SQLAlchemy 0.3 Documentation

Multiple Pages | One Page
Version: 0.3.10 Last Updated: 07/20/07 17:20:04

Describing Databases with MetaData

The core of SQLAlchemy's query and object mapping operations are supported by database metadata, which is comprised of Python objects that describe tables and other schema-level objects. These objects can be created by explicitly naming the various components and their properties, using the Table, Column, ForeignKey, Index, and Sequence objects imported from sqlalchemy.schema. There is also support for reflection of some entities, which means you only specify the name of the entities and they are recreated from the database automatically.

A collection of metadata entities is stored in an object aptly named MetaData:

from sqlalchemy import *

metadata = MetaData()

To represent a Table, use the Table class:

users = Table('users', metadata, 
    Column('user_id', Integer, primary_key = True),
    Column('user_name', String(16), nullable = False),
    Column('email_address', String(60), key='email'),
    Column('password', String(20), nullable = False)
)

user_prefs = Table('user_prefs', metadata, 
    Column('pref_id', Integer, primary_key=True),
    Column('user_id', Integer, ForeignKey("users.user_id"), nullable=False),
    Column('pref_name', String(40), nullable=False),
    Column('pref_value', String(100))
)

The specific datatypes for each Column, such as Integer, String, etc. are described in The Types System, and exist within the module sqlalchemy.types as well as the global sqlalchemy namespace.

Foreign keys are most easily specified by the ForeignKey object within a Column object.
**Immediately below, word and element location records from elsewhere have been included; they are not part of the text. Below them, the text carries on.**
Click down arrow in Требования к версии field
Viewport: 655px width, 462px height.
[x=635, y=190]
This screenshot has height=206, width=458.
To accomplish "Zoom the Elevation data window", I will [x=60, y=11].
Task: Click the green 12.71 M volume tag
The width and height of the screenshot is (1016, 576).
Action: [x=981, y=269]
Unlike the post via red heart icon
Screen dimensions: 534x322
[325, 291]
For a composite foreign key, i.e. a foreign key that contains multiple columns referencing multiple columns to a composite primary key, an explicit syntax is provided which allows the correct table CREATE statements to be generated:

# a table with a composite primary key
invoices = Table('invoices', metadata, 
    Column('invoice_id', Integer, primary_key=True),
    Column('ref_num', Integer, primary_key=True),
    Column('description', String(60), nullable=False)
)

# a table with a composite foreign key referencing the parent table
invoice_items = Table('invoice_items', metadata, 
    Column('item_id', Integer, primary_key=True),
    Column('item_name', String(60), nullable=False),
    Column('invoice_id', Integer, nullable=False),
    Column('ref_num', Integer, nullable=False),
    ForeignKeyConstraint(['invoice_id', 'ref_num'], ['invoices.invoice_id', 'invoices.ref_num'])
)

Above, the invoice_items table will have ForeignKey objects automatically added to the invoice_id and ref_num Column objects as a result of the additional ForeignKeyConstraint object.
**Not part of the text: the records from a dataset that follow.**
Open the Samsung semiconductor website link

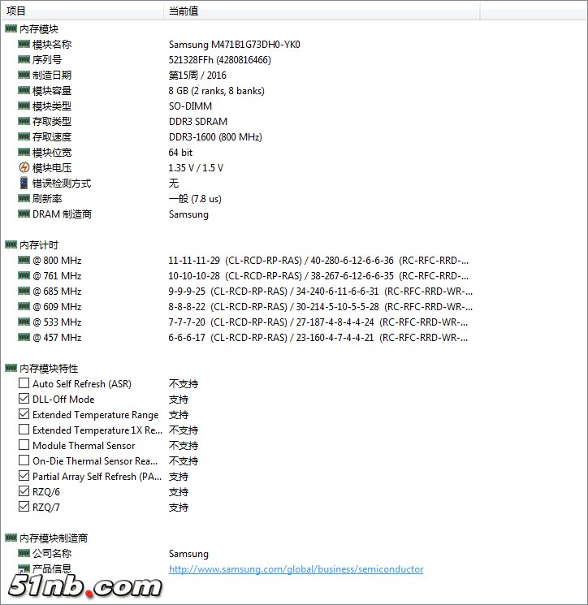click(296, 569)
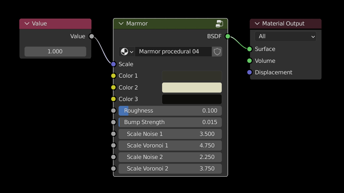
Task: Click the Scale input socket on Marmor
Action: (113, 64)
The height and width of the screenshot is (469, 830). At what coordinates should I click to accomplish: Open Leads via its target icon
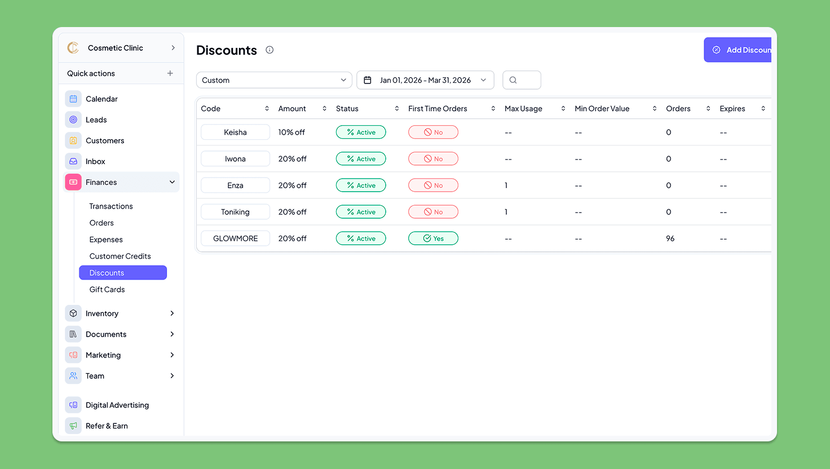pyautogui.click(x=73, y=120)
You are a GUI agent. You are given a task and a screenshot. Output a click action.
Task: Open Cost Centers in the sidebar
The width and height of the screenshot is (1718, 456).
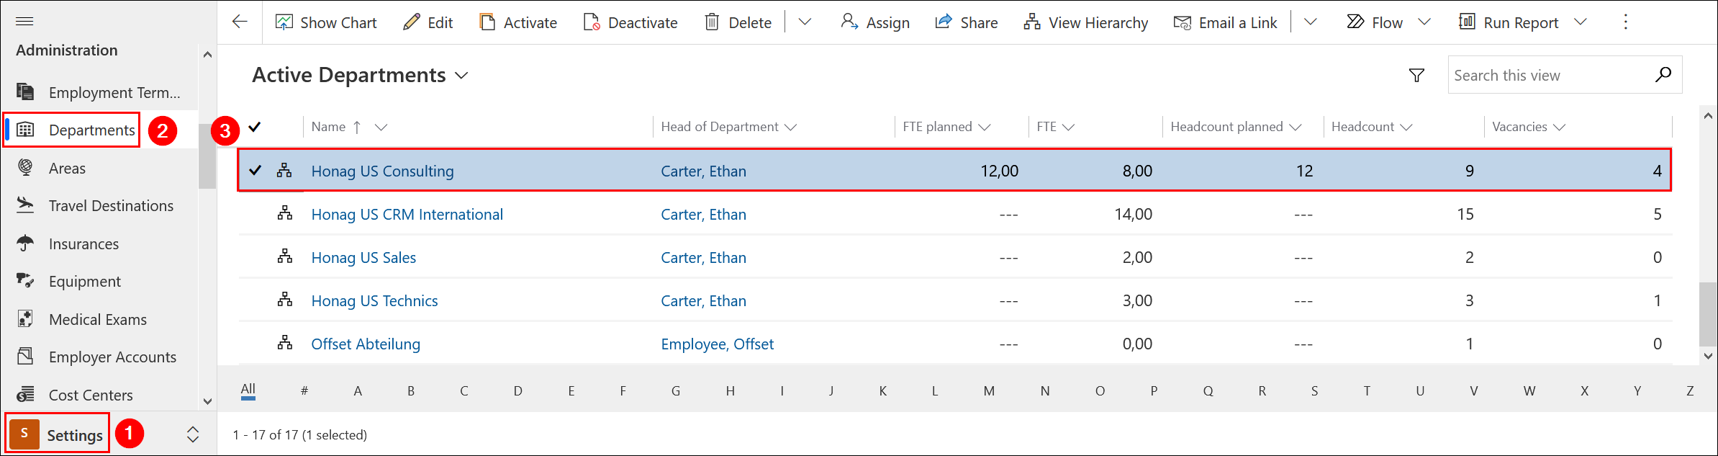[91, 395]
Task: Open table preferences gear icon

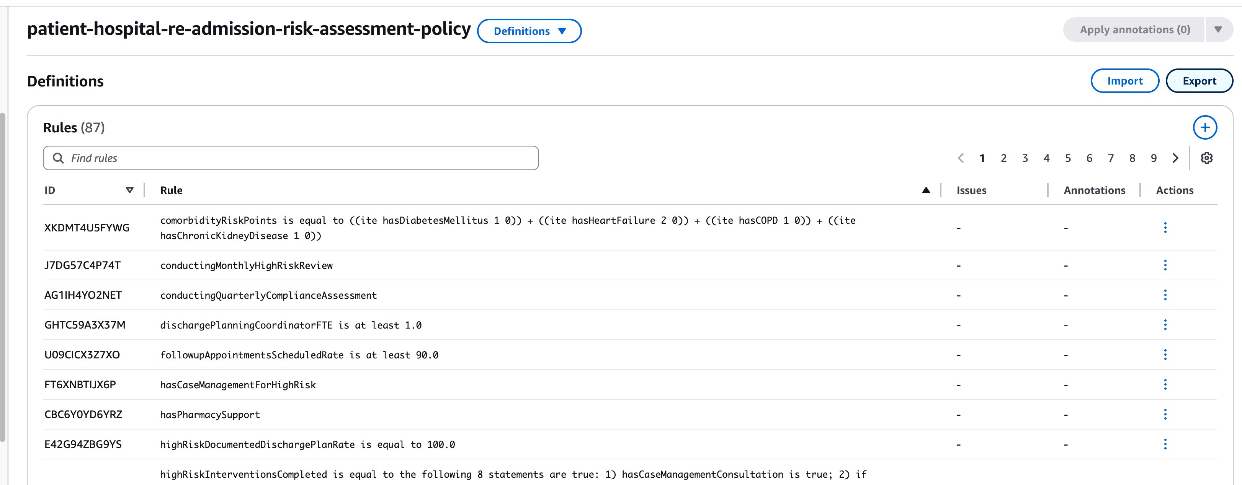Action: coord(1206,158)
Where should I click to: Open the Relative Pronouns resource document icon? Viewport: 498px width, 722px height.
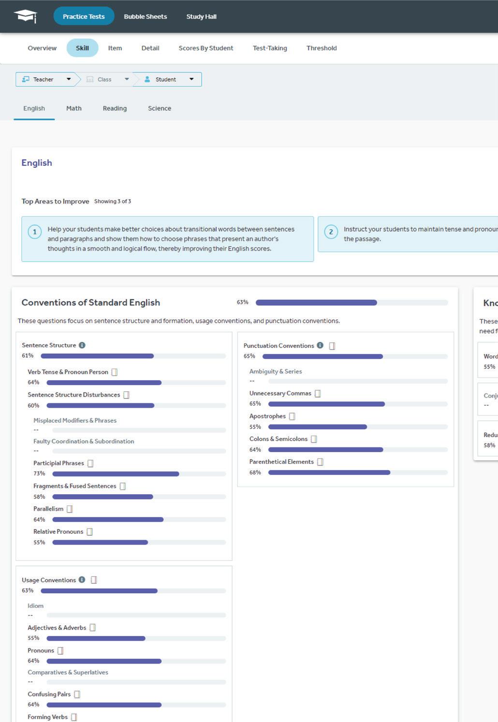pyautogui.click(x=89, y=532)
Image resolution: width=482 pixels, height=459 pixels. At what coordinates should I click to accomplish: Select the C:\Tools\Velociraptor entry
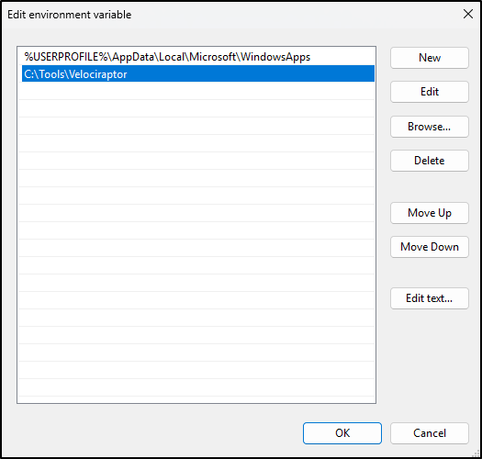[x=196, y=73]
The MetaData object supports some handy methods, such as getting a list of Tables in the order (or reverse) of their dependency:

>>> for t in metadata.table_iterator(reverse=False):
...    print t.name
users
user_prefs

And Table provides an interface to the table's properties as well as that of its columns:

employees = Table('employees', metadata, 
    Column('employee_id', Integer, primary_key=True),
    Column('employee_name', String(60), nullable=False, key='name'),
    Column('employee_dept', Integer, ForeignKey("departments.department_id"))
)

# access the column "EMPLOYEE_ID":
employees.columns.employee_id

# or just
employees.c.employee_id

# via string
employees.c['employee_id']

# iterate through all columns
for c in employees.c:
    # ...

# get the table's primary key columns
for primary_key in employees.primary_key:
    # ...

# get the table's foreign key objects:
for fkey in employees.foreign_keys:
    # ...

# access the table's MetaData:
employees.metadata

# access the table's bound Engine or Connection, if its MetaData is bound:
employees.bind

# access a column's name, type, nullable, primary key, foreign key
employees.c.employee_id.name
employees.c.employee_id.type
employees.c.employee_id.nullable
employees.c.employee_id.primary_key
employees.c.employee_dept.foreign_key

# get the "key" of a column, which defaults to its name, but can 
# be any user-defined string:
employees.c.name.key

# access a column's table:
employees.c.employee_id.table is employees
>>> True

# get the table related by a foreign key
fcolumn = employees.c.employee_dept.foreign_key.column.table

Binding MetaData to an Engine or Connection

A MetaData object can be associated with an Engine or an individual Connection; this process is called binding. The term used to describe "an engine or a connection" is often referred to as a connectable. Binding allows the MetaData and the elements which it contains to perform operations against the database directly, using the connection resources to which it's bound. Common operations which are made more convenient through binding include being able to generate SQL constructs which know how to execute themselves, creating Table objects which query the database for their column and constraint information, and issuing CREATE or DROP statements.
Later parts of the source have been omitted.